[How to complete this task]
Determine the number of lines in the data that include the word "computer", and write only that number.

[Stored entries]
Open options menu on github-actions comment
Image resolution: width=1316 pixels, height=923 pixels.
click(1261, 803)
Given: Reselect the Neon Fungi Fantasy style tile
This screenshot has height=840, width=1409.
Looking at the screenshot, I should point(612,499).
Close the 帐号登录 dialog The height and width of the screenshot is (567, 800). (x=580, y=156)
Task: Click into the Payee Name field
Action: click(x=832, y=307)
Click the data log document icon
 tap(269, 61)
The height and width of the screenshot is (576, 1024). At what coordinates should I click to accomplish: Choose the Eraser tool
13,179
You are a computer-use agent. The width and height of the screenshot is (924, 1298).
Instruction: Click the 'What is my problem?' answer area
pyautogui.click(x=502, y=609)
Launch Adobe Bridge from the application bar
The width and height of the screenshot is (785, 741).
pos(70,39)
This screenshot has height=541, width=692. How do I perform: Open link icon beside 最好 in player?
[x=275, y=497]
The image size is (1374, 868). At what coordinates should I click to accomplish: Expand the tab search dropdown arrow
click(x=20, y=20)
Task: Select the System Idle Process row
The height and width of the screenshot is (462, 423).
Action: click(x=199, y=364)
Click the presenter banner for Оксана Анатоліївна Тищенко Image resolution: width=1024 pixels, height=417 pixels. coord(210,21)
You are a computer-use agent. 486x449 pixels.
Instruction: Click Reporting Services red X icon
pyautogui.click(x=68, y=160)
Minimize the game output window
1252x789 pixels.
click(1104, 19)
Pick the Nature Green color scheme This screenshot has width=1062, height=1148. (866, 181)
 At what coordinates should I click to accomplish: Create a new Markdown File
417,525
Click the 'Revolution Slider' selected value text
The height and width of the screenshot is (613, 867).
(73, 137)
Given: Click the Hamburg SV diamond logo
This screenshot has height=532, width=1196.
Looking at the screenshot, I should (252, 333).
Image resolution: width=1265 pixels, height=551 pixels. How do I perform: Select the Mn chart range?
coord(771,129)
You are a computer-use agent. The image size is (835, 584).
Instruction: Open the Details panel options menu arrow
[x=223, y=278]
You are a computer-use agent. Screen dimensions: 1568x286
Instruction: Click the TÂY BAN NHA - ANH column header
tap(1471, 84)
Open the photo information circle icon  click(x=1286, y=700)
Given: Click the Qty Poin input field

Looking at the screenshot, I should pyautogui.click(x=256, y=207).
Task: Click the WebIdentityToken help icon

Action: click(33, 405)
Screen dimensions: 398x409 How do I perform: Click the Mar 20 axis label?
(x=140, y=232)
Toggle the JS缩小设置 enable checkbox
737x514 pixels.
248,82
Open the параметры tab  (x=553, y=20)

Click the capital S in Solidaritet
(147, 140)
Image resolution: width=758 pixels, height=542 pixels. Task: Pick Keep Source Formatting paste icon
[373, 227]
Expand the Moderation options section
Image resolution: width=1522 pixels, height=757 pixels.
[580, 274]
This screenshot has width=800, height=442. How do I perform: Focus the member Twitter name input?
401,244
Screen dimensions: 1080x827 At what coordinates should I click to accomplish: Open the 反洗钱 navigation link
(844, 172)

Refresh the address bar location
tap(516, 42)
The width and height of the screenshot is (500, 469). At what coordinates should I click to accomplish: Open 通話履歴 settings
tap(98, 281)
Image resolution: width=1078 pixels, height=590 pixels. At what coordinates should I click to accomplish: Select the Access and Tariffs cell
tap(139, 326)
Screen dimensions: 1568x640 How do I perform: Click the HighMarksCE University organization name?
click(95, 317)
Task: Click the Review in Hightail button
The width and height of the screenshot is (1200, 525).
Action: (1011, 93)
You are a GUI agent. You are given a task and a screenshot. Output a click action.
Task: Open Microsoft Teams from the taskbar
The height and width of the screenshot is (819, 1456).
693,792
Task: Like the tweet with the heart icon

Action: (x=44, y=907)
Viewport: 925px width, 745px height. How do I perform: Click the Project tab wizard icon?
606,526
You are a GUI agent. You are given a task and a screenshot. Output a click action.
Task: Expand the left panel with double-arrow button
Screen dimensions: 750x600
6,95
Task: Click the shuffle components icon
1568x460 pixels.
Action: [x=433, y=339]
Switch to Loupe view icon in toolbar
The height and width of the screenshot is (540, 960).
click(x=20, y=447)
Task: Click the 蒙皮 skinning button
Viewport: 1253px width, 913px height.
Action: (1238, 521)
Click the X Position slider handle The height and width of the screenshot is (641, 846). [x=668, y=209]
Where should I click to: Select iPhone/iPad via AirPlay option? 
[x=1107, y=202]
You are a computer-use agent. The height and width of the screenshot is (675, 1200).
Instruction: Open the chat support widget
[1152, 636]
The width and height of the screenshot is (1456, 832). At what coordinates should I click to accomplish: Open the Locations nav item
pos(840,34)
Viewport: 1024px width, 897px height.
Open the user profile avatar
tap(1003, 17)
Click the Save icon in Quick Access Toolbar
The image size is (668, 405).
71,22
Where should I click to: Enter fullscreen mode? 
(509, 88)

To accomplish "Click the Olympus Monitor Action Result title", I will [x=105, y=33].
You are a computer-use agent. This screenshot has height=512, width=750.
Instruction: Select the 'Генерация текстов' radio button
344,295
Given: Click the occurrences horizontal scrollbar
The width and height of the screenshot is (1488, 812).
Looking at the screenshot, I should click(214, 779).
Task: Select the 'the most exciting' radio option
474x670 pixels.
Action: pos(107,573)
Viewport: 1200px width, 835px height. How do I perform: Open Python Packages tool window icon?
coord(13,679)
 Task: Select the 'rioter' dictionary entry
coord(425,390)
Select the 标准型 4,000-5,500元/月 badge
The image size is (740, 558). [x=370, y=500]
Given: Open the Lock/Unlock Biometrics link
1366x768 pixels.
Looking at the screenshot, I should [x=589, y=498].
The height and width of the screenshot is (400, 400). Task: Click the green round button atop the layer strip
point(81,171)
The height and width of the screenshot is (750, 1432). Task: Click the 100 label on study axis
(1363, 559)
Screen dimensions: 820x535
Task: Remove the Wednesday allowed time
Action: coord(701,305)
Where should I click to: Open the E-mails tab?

[Task solution]
6